Rasim Köroğlu'nun şiirlerini ne zaman duysam, hemen Mustafa aklıma gelir. Mustafa'nın o keskin zekasıyla Rasim'in şiir yeteneği gözümün önünden bir sinema şeridi gibi geçer. Mustafa'nın zekasının farkında olmadığı gibi, acaba, Rasim de bugüne kadar şiir yeteneğinin farkında olmadı mı derim. Çünkü Sayın Köroğlu öğretmen olarak ondokuz yıl köylerde çalışmış, Eskişehir'e geleli altı yıl olmuş. Üç yıl önce aramıza katıldığı ilk günlerde, "Sayın hocam, sizin üslubunuz çok farklı, şiirleriniz de çok çok güzel..." denildiğinde bu sözleri çekimser bir tavırla karşılamış ve hiç de itibar eder görünmemişti. Fakat, birlikte olduğumuz, bu, üç yıl içinde katıldığımız toplantılarda okuduğu şiirleriyle tüm dikkatleri üzerine çekmiş ve o esnada orada bulunanlara gıpta ile şiir dinleme zevkini tattırmıştır. Ayrıca bu kısa süre zarfında, Türkiye genelinde açılan şiir yarışmalarında, birincilik dahil, çok sayıda ödül almıştır.

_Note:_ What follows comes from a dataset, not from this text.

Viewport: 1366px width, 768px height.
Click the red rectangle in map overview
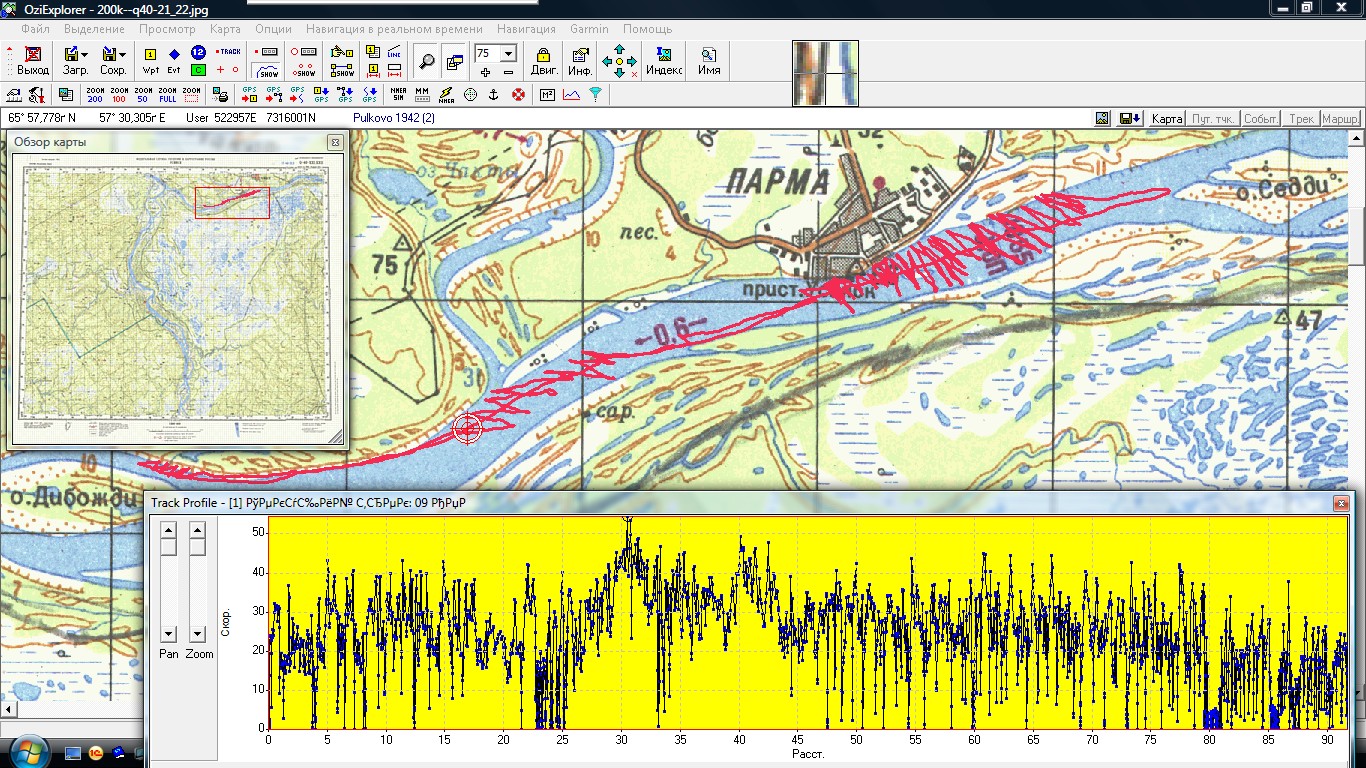(x=232, y=202)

Bu denli duygularımı böylece belirttikten sonra, şiirleriyle de ilgili olarak bazı düşüncelerimi aktarmak istiyorum. Köroğlu'nun şiirleri toplumsal içeriklidir. Çünkü konularını halkın arasından ve günlük yaşamdan gözlemleyerek almaktadır. Tatlı bir hiciv türündedir. Okuyucuyu hem güldürür, hem de uzun uzun düşündürür. Hiciv yönüyle Hayyam'ı, düşündürücü yönüyle Neyzen Tevfik'i andırır.
Üslup akıcı ve yalındır. Anlatımlarında doğallığı kendince bir görev sayar. Zaten istese de süslü püslü cümleler kullanamaz.
Rasim Köroğlu'nun yazmış olduğu şiirlerde hicivle güldürü adeta bütünleşmiş gibidir. Bir başka deyişle içiçedir. Bugüne dek yazılan Türk şiirinde ender görülen olgulardan biridir bu. Hiciv yönüyle Hayyam'ın rubaileri kadar anlamlı ve ağır; güldürü yönüyle de Neyzen Tevfik'in şiirleri kadar düşündürücü ve tatlıdır.
"Bu denli bir yetenekle, bugüne dek nerede kaldın be Rasim" diyor; Türk şiiri için, kendine özgü üslubunla senden çok şey beklediğimi şiir severlere duyurmak istiyor, gözlerinde şiir adına defalarca öpüyorum...
Muharrem Kubat
1999'da yayınlanan Körün Taşı adlı kitabın önsözünden alınmıştır.